• [PROBLEM STATEMENT]
Print the data that follows exactly, leaving nothing out.

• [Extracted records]
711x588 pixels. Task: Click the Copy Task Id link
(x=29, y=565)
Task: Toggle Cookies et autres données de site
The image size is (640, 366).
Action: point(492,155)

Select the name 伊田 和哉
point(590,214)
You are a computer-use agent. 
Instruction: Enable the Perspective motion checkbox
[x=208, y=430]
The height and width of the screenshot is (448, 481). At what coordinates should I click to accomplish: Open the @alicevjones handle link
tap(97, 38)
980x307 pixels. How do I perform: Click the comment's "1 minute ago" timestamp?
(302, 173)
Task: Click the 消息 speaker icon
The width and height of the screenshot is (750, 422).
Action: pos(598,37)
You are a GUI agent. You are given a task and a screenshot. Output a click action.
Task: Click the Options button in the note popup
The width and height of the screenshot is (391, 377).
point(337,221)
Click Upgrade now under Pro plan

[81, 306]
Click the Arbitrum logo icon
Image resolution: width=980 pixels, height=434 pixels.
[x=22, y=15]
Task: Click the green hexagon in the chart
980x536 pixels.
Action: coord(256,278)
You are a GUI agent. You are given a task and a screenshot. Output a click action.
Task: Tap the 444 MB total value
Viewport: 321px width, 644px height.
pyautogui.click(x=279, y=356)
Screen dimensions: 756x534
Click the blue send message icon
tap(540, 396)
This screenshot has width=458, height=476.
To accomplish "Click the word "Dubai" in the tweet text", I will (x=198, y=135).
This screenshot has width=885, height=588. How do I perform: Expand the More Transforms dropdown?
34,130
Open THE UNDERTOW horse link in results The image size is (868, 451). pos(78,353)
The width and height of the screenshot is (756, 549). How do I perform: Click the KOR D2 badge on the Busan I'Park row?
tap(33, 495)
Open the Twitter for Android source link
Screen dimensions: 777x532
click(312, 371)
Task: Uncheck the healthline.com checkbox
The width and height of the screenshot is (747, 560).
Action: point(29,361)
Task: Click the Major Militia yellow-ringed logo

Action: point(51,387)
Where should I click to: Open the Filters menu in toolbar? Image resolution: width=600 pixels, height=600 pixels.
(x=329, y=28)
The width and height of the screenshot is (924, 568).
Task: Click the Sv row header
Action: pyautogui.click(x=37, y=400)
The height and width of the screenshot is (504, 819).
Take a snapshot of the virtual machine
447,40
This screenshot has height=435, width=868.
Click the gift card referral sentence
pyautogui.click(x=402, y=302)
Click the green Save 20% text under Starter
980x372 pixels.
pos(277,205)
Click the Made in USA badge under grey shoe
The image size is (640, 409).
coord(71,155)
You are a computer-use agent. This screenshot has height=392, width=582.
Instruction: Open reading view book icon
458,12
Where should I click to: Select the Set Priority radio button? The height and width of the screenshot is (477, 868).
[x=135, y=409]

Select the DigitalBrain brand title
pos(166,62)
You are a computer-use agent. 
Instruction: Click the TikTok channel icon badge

• [EXERCISE RESULT]
711x588 pixels. Task: Click the Copy Task Id link
(x=29, y=565)
Task: Toggle Cookies et autres données de site
The image size is (640, 366).
Action: point(492,155)

Select the name 伊田 和哉
point(590,214)
You are a computer-use agent. 
Instruction: Enable the Perspective motion checkbox
[x=208, y=430]
The height and width of the screenshot is (448, 481). At what coordinates should I click to accomplish: Open the @alicevjones handle link
tap(97, 38)
980x307 pixels. How do I perform: Click the comment's "1 minute ago" timestamp?
(302, 173)
Task: Click the 消息 speaker icon
The width and height of the screenshot is (750, 422).
Action: pos(598,37)
You are a GUI agent. You are given a task and a screenshot. Output a click action.
Task: Click the Options button in the note popup
The width and height of the screenshot is (391, 377).
point(337,221)
Click Upgrade now under Pro plan

[81, 306]
Click the Arbitrum logo icon
Image resolution: width=980 pixels, height=434 pixels.
[x=22, y=15]
Task: Click the green hexagon in the chart
980x536 pixels.
Action: coord(256,278)
You are a GUI agent. You are given a task and a screenshot. Output a click action.
Task: Tap the 444 MB total value
Viewport: 321px width, 644px height.
pyautogui.click(x=279, y=356)
Screen dimensions: 756x534
Click the blue send message icon
tap(540, 396)
This screenshot has width=458, height=476.
To accomplish "Click the word "Dubai" in the tweet text", I will (x=198, y=135).
This screenshot has width=885, height=588. How do I perform: Expand the More Transforms dropdown?
34,130
Open THE UNDERTOW horse link in results The image size is (868, 451). pos(78,353)
The width and height of the screenshot is (756, 549). How do I perform: Click the KOR D2 badge on the Busan I'Park row?
tap(33, 495)
Open the Twitter for Android source link
Screen dimensions: 777x532
click(312, 371)
Task: Uncheck the healthline.com checkbox
The width and height of the screenshot is (747, 560).
Action: point(29,361)
Task: Click the Major Militia yellow-ringed logo

Action: point(51,387)
Where should I click to: Open the Filters menu in toolbar? Image resolution: width=600 pixels, height=600 pixels.
(x=329, y=28)
The width and height of the screenshot is (924, 568).
Task: Click the Sv row header
Action: pyautogui.click(x=37, y=400)
The height and width of the screenshot is (504, 819).
Take a snapshot of the virtual machine
447,40
This screenshot has height=435, width=868.
Click the gift card referral sentence
pyautogui.click(x=402, y=302)
Click the green Save 20% text under Starter
980x372 pixels.
pos(277,205)
Click the Made in USA badge under grey shoe
The image size is (640, 409).
coord(71,155)
You are a computer-use agent. This screenshot has height=392, width=582.
Instruction: Open reading view book icon
458,12
Where should I click to: Select the Set Priority radio button? The height and width of the screenshot is (477, 868).
[x=135, y=409]

Select the DigitalBrain brand title
pos(166,62)
You are a computer-use agent. 
Instruction: Click the TikTok channel icon badge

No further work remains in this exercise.